Goal - Find every line below that contains the word "size", with case treated as significant, and copy each such line in full.

[Entries drawn from a collection]
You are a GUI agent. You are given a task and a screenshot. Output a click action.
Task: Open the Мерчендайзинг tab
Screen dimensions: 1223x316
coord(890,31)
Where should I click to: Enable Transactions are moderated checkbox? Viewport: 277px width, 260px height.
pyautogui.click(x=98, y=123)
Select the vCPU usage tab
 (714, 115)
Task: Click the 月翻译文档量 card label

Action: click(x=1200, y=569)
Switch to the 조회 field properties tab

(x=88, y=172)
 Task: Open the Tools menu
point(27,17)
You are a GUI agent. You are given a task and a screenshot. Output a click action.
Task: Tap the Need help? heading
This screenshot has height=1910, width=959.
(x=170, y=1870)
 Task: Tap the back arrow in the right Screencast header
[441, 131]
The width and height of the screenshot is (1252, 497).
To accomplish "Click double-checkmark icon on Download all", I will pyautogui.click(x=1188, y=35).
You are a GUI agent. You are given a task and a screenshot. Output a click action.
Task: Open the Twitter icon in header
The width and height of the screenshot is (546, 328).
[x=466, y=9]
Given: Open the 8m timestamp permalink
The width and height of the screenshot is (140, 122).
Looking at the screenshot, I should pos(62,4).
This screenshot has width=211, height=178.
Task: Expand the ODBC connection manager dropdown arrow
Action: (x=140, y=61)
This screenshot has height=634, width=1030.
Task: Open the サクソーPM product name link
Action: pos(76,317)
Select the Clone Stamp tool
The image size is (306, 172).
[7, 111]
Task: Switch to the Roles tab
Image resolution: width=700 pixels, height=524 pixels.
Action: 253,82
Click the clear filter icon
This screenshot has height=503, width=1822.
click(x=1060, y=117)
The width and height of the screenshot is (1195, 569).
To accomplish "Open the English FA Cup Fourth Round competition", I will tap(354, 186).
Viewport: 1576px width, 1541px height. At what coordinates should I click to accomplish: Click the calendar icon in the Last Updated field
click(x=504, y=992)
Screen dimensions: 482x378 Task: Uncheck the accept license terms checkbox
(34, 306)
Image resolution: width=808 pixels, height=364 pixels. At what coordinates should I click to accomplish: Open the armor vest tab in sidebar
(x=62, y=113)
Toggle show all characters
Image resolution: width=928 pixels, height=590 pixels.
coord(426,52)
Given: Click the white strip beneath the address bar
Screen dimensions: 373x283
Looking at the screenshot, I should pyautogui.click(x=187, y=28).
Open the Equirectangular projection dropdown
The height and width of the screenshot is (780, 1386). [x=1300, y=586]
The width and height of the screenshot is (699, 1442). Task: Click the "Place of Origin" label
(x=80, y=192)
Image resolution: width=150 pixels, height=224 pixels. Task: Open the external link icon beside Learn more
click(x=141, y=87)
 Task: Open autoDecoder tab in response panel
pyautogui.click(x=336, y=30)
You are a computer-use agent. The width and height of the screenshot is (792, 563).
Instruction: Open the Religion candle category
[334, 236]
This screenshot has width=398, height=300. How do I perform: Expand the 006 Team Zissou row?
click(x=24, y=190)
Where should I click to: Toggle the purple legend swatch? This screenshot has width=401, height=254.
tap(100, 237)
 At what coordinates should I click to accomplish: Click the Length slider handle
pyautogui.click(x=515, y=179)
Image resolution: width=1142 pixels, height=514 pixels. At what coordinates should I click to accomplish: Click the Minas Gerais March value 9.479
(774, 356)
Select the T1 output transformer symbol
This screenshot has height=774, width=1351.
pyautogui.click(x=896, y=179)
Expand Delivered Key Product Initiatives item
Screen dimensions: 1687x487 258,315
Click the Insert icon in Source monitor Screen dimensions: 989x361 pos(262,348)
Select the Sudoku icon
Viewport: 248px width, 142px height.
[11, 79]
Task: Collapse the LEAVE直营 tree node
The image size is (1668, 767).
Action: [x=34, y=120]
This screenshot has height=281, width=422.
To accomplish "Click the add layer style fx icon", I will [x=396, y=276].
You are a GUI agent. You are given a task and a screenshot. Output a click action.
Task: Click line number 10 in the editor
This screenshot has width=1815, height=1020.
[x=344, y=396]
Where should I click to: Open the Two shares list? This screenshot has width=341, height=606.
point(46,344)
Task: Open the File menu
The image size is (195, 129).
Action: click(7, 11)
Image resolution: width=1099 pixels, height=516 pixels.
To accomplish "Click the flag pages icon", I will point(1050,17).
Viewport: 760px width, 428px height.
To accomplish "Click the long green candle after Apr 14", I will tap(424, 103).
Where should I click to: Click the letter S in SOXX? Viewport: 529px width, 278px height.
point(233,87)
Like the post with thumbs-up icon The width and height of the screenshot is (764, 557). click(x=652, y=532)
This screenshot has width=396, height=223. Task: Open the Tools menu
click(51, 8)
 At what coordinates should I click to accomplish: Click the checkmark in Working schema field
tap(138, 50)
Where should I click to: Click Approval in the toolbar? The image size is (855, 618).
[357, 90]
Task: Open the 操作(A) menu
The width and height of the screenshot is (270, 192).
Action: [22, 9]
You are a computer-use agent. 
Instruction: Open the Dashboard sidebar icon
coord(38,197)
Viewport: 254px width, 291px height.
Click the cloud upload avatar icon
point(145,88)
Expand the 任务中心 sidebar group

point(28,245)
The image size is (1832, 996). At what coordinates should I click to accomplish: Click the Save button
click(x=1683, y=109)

Exercise answer -
The image size is (306, 172).
The image size is (1668, 767).
The image size is (195, 129).
Where should I click to: Click Approval in the toolbar? The image size is (855, 618).
The image size is (1832, 996). At what coordinates should I click to accomplish: Click the Save button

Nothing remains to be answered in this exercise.